---------- RECORDS

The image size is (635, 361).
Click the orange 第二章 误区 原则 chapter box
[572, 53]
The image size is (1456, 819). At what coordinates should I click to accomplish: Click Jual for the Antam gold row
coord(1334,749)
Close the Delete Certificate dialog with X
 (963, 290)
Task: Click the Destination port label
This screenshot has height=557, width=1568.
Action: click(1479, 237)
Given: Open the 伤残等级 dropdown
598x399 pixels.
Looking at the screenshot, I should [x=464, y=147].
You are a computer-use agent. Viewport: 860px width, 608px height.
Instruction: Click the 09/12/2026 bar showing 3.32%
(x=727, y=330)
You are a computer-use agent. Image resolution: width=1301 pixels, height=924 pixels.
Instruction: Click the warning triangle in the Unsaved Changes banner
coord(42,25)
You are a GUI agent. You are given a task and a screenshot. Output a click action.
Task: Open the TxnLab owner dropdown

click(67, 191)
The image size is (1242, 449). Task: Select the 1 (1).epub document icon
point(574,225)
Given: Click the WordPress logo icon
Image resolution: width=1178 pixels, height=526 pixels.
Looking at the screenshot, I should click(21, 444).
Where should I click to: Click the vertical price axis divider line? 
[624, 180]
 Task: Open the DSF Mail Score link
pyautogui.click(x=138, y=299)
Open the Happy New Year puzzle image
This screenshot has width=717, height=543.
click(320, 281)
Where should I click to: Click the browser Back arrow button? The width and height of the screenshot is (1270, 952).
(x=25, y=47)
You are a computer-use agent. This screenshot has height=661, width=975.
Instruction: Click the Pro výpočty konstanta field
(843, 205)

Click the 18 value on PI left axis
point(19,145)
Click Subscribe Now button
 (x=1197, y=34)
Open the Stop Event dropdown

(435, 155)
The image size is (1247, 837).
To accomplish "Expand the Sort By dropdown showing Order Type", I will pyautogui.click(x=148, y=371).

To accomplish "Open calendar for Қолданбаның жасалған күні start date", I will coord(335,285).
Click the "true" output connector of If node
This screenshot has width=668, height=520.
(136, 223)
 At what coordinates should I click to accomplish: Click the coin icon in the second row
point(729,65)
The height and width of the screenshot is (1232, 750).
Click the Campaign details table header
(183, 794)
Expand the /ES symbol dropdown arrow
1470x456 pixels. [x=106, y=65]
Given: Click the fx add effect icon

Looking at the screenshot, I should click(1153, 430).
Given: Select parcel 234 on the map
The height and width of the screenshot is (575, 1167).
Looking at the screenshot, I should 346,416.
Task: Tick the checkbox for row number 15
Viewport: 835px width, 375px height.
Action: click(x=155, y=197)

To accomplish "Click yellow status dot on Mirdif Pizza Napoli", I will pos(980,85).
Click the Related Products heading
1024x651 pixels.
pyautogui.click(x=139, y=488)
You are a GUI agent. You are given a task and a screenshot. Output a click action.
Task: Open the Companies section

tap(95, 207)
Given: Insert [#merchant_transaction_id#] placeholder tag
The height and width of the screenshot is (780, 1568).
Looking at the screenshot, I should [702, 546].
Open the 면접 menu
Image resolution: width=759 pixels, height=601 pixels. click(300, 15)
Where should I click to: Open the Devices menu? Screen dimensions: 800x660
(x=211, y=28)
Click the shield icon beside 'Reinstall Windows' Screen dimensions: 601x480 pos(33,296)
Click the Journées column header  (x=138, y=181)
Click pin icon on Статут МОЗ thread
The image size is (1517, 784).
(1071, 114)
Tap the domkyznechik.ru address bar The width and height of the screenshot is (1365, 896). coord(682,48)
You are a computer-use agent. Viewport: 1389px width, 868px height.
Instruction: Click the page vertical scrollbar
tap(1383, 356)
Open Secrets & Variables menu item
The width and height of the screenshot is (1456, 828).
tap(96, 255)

--------------------

- [GIVEN EXERCISE]: Which lines of the entries above contain the string "accomplish"? Return each such line in full.

- [EXERCISE SOLUTION]:
The image size is (1456, 819). At what coordinates should I click to accomplish: Click Jual for the Antam gold row
To accomplish "Expand the Sort By dropdown showing Order Type", I will pyautogui.click(x=148, y=371).
To accomplish "Open calendar for Қолданбаның жасалған күні start date", I will coord(335,285).
 At what coordinates should I click to accomplish: Click the coin icon in the second row
To accomplish "Click yellow status dot on Mirdif Pizza Napoli", I will pos(980,85).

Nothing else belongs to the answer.